Linux Advanced Character driver Operation Iotcl and blocking IO

Source: Internet
Author: User
Tags case statement min mutex sleep switch case

Linux device-driven iotcl of advanced character-driven operations

Most drivers, in addition to providing read and write to the device, also need to provide hardware-controlled interfaces, such as querying how much resolution a framebuffer device can provide, the time to read an RTC device, and setting up a gpio for high and low power parity. And the realization of the hardware operation ability is usually realized by IOCTL method.

1. Prototype Introduction

The prototype for IOCTL in user space is:

int ioctl (int fd, unsigned long cmd, ...);

The point in the prototype does not represent a variable number of arguments, but rather a

A single optional parameter, traditionally identified as Char *ARGP. These dots are only there to block type checking at compile time. 3rd

The actual characteristics of a parameter depend on the specific control command issued (the 2nd parameter).
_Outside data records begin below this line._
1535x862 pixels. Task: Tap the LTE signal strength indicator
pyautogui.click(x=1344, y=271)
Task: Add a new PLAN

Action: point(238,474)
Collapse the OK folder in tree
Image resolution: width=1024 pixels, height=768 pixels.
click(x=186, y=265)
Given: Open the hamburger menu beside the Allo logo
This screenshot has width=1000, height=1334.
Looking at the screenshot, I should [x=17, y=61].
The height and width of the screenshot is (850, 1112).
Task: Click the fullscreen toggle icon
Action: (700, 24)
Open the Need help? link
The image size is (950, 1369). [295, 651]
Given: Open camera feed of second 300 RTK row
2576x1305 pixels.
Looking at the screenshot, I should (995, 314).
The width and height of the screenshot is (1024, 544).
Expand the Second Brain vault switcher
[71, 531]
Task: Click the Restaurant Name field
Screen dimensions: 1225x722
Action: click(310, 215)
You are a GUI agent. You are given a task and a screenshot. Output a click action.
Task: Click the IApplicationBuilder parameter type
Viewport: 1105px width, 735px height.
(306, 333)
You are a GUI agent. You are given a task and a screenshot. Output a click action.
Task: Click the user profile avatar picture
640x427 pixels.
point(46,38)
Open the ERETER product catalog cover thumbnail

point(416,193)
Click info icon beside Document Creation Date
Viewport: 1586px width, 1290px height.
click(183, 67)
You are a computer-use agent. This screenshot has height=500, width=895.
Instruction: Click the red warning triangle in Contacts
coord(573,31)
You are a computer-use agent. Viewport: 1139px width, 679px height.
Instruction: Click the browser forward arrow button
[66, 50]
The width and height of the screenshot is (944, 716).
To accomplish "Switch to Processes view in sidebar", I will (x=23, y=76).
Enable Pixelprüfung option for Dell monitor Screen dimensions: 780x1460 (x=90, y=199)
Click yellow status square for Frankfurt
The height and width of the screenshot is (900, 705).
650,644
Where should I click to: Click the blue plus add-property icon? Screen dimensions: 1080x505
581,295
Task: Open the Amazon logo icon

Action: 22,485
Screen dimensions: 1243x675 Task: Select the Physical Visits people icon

Some commands do not use parameters, some with an integer

Values, and some use pointers to other data. Using a pointer is a method of passing arbitrary data to the IOCTL call; The device can then exchange any amount of data with user space.

The prototype of IOCTL in kernel space is:

Int (*ioctl) (struct inode *inode, struct file *filp, unsigned int cmd, unsigned long arg);

The inode and Filp pointers are the values of the file descriptor fd that the corresponding application passes, and the same parameters that are passed to the open method. Cmd

The parameter is passed unchanged from the user, and the optional parameter arg parameter passes in the form of a unsigned long, regardless

Whether it is given by the user as an integer or a pointer. If the calling program does not pass the 3rd argument, the driver receives the

The arg value is undefined. The compiler cannot warn you because type checking is turned off on this extra parameter.

2. Choice of IOTCL cmd

Before implementing IOCTL, we should define a set of IOCTL commands, an easy way to use a simple set of numbers, such as 0 to 9. This situation is generally not a problem, but it is best not to do so, ioctl cmd should be in the system is unique, so as to prevent the wrong device to send the correct command. This will not happen if the IOCTL command is unique within the system.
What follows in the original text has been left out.